THE PRESIDENT:  Hello, Stanford!  (Applause.)  Thank you so much.  Thank you.  Thank you, everybody.  Have a seat.  Have a seat.

AUDIENCE MEMBER:  Yes, we can!

THE PRESIDENT:  Yes, we can!  (Applause.)

First of all, let me thank President Hennessy for not just the introduction but for your outstanding leadership at one of the great universities of the world.  (Applause.)  I’ve got to admit, like, I kind of want to go here.  (Laughter and applause.)  I was trying to figure out why it is that a really nice place like this is wasted on young people -- (laughter) -- who don’t fully appreciate what you got.  It’s really nice.  And everybody here is so friendly and smart, and it’s beautiful.  And what’s there not to like?

I want to thank you and everyone at Stanford for hosting this summit, especially Amy Zegart, George Triantis, and someone who served as a great advisor to me at the White House and as an outstanding ambassador to Russia before coming back to The Farm -- Mike McFaul.  (Applause.)

- Collected data -

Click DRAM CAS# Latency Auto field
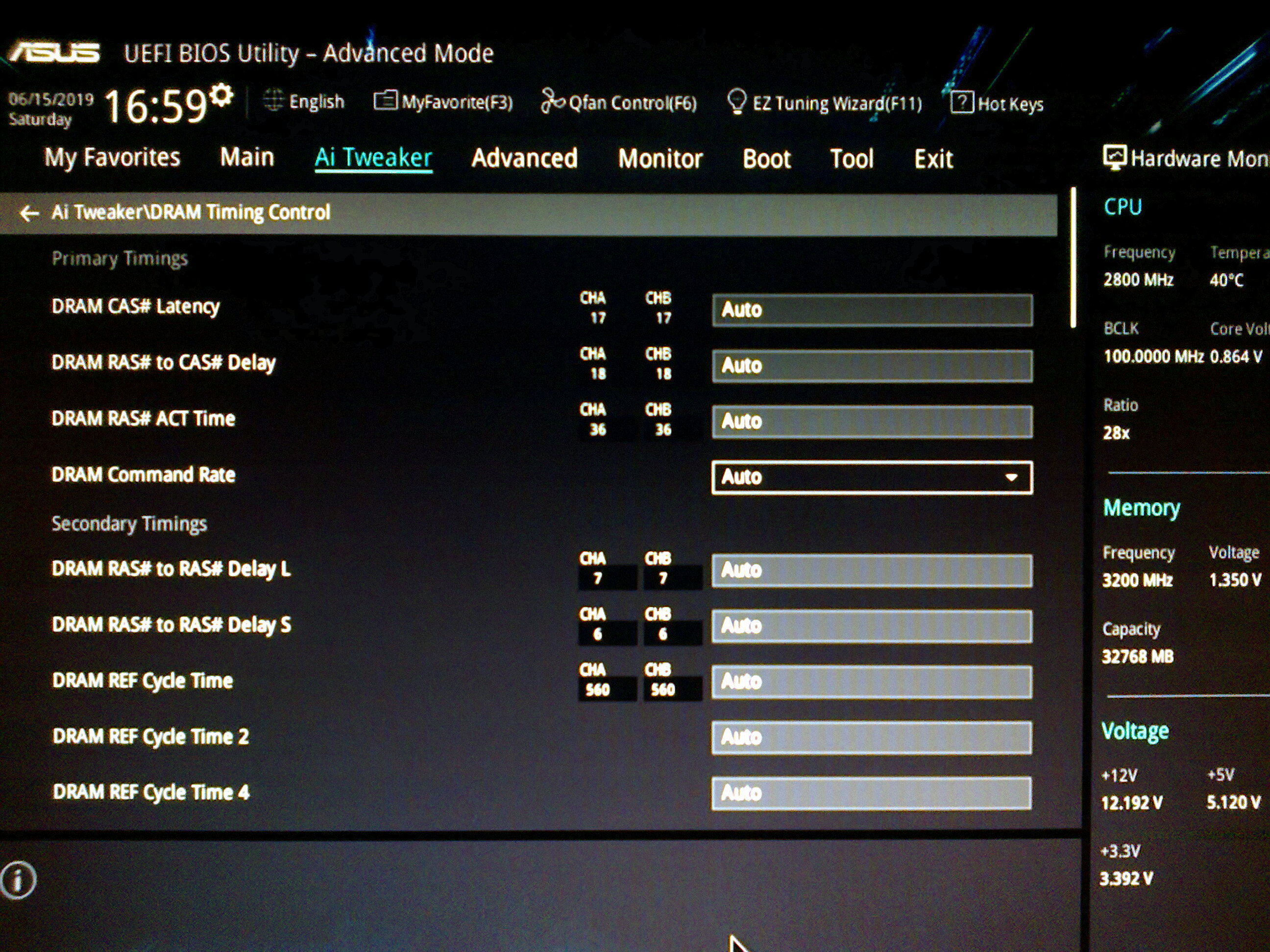The image size is (1270, 952). (872, 310)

- Exercises to complete -
1. In the Stanford speech, why does the speaker say such a nice place is wasted on young people? Please answer in one to three sentences.
2. Extend the Stanford speech, picking up right after its last sentence.

- Set of answers -
1. The speaker says it is wasted on young people because they don't fully appreciate what they have there.

2.
It is great to be here at Leland Stanford Junior University.  And I’m pleased to be joined by members of my team who bleed Cardinal red.  We’re infiltrated with Stanford people.  We’ve got Senior Advisor Valerie Jarrett, National Security Advisor Susan Rice, Secretary of Commerce Penny Pritzker.  (Applause.)  And, let’s face it, I like Stanford grads.  I noticed Steve Chu was around here, who helped lead our Energy Department for a while.  (Applause.)  And he’s now hanging out.  I’m also pleased to be joined by other members of my Cabinet -- our Secretary of Homeland Security Jeh Johnson is here, and our Small Business Administrator, Maria Contreras-Sweet.  And I want to acknowledge my tireless Homeland Security Advisor who helped, and continues to shape, our cybersecurity efforts -- Lisa Monaco.  (Applause.)  Thank you, Lisa.  

So I’d always heard about this campus, and everybody is riding bikes, and people hopping into fountains -- (laughter) -- and the current holder of The Axe.  (Applause.)  This is the place that made “nerd” cool.  (Laughter.)  I was thinking about wearing some black-rimmed glasses, some tape in the middle, but I guess that’s not what you do anymore.  Ambassador McFaul told me if I came to Stanford, you’d “talk nerdy to me.”  (Laughter.)       

But I’m not just here to enjoy myself.  As we gather here today, America is seeing incredible progress that we can all be proud of.  We just had the best year of job growth since the 1990s.  (Applause.)  Over the past 59 months, our businesses have created nearly 12 million new jobs, which is the longest streak of private sector job growth on record.  And in a hopeful sign for middle-class families, wages are beginning to rise again.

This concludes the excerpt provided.